:: WORK TO BE COMPLETED ::
Write the entries below out again in full. Match every character.

-------- PROVIDED RECORDS --------

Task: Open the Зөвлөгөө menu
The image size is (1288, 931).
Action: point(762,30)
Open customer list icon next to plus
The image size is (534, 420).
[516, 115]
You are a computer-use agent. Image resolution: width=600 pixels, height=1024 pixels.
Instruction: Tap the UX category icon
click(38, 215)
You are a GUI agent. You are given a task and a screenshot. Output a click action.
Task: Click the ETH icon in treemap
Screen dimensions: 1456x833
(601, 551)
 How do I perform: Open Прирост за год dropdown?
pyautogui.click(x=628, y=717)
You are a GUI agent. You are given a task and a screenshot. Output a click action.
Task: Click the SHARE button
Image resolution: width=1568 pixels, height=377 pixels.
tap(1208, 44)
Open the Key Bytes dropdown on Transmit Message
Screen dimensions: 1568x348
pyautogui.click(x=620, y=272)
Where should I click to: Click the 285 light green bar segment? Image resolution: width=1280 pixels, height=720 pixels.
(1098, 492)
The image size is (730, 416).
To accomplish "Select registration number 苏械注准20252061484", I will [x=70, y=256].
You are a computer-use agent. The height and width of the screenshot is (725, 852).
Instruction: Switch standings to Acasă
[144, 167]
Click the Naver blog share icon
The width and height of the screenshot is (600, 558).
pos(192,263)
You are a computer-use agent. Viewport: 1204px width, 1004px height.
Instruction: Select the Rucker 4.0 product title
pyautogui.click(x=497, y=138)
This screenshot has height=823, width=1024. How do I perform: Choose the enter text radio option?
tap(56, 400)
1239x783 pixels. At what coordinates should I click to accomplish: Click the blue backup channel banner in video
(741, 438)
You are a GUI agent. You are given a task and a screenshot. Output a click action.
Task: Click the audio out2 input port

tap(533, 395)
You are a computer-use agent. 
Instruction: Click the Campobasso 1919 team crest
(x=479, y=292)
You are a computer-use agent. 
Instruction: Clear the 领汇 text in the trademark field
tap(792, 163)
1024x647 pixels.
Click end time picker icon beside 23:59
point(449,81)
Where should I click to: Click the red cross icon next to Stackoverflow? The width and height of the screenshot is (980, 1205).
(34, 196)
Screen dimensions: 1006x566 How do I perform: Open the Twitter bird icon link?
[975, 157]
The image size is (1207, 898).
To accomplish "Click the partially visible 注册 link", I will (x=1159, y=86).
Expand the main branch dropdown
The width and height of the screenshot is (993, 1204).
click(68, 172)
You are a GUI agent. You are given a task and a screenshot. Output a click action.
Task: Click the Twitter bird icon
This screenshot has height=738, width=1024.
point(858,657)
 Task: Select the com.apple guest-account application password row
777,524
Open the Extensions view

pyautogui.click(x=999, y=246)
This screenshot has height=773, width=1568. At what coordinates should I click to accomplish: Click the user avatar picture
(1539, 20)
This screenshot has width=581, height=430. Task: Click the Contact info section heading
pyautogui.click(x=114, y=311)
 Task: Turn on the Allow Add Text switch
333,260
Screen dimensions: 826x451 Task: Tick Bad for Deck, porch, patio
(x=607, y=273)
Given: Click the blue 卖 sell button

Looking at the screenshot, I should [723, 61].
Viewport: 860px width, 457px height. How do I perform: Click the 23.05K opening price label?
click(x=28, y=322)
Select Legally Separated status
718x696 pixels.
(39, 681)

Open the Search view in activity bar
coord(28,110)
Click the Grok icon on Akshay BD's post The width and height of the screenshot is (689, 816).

--------

:: FINAL ANSWER ::
Task: Open the Зөвлөгөө menu
The image size is (1288, 931).
Action: point(762,30)
Open customer list icon next to plus
The image size is (534, 420).
[516, 115]
You are a computer-use agent. Image resolution: width=600 pixels, height=1024 pixels.
Instruction: Tap the UX category icon
click(38, 215)
You are a GUI agent. You are given a task and a screenshot. Output a click action.
Task: Click the ETH icon in treemap
Screen dimensions: 1456x833
(601, 551)
 How do I perform: Open Прирост за год dropdown?
pyautogui.click(x=628, y=717)
You are a GUI agent. You are given a task and a screenshot. Output a click action.
Task: Click the SHARE button
Image resolution: width=1568 pixels, height=377 pixels.
tap(1208, 44)
Open the Key Bytes dropdown on Transmit Message
Screen dimensions: 1568x348
pyautogui.click(x=620, y=272)
Where should I click to: Click the 285 light green bar segment? Image resolution: width=1280 pixels, height=720 pixels.
(1098, 492)
The image size is (730, 416).
To accomplish "Select registration number 苏械注准20252061484", I will [x=70, y=256].
You are a computer-use agent. The height and width of the screenshot is (725, 852).
Instruction: Switch standings to Acasă
[144, 167]
Click the Naver blog share icon
The width and height of the screenshot is (600, 558).
pos(192,263)
You are a computer-use agent. Viewport: 1204px width, 1004px height.
Instruction: Select the Rucker 4.0 product title
pyautogui.click(x=497, y=138)
This screenshot has height=823, width=1024. How do I perform: Choose the enter text radio option?
tap(56, 400)
1239x783 pixels. At what coordinates should I click to accomplish: Click the blue backup channel banner in video
(741, 438)
You are a GUI agent. You are given a task and a screenshot. Output a click action.
Task: Click the audio out2 input port

tap(533, 395)
You are a computer-use agent. 
Instruction: Click the Campobasso 1919 team crest
(x=479, y=292)
You are a computer-use agent. 
Instruction: Clear the 领汇 text in the trademark field
tap(792, 163)
1024x647 pixels.
Click end time picker icon beside 23:59
point(449,81)
Where should I click to: Click the red cross icon next to Stackoverflow? The width and height of the screenshot is (980, 1205).
(34, 196)
Screen dimensions: 1006x566 How do I perform: Open the Twitter bird icon link?
[975, 157]
The image size is (1207, 898).
To accomplish "Click the partially visible 注册 link", I will (x=1159, y=86).
Expand the main branch dropdown
The width and height of the screenshot is (993, 1204).
click(68, 172)
You are a GUI agent. You are given a task and a screenshot. Output a click action.
Task: Click the Twitter bird icon
This screenshot has height=738, width=1024.
point(858,657)
 Task: Select the com.apple guest-account application password row
777,524
Open the Extensions view

pyautogui.click(x=999, y=246)
This screenshot has height=773, width=1568. At what coordinates should I click to accomplish: Click the user avatar picture
(1539, 20)
This screenshot has width=581, height=430. Task: Click the Contact info section heading
pyautogui.click(x=114, y=311)
 Task: Turn on the Allow Add Text switch
333,260
Screen dimensions: 826x451 Task: Tick Bad for Deck, porch, patio
(x=607, y=273)
Given: Click the blue 卖 sell button

Looking at the screenshot, I should [723, 61].
Viewport: 860px width, 457px height. How do I perform: Click the 23.05K opening price label?
click(x=28, y=322)
Select Legally Separated status
718x696 pixels.
(39, 681)

Open the Search view in activity bar
coord(28,110)
Click the Grok icon on Akshay BD's post The width and height of the screenshot is (689, 816).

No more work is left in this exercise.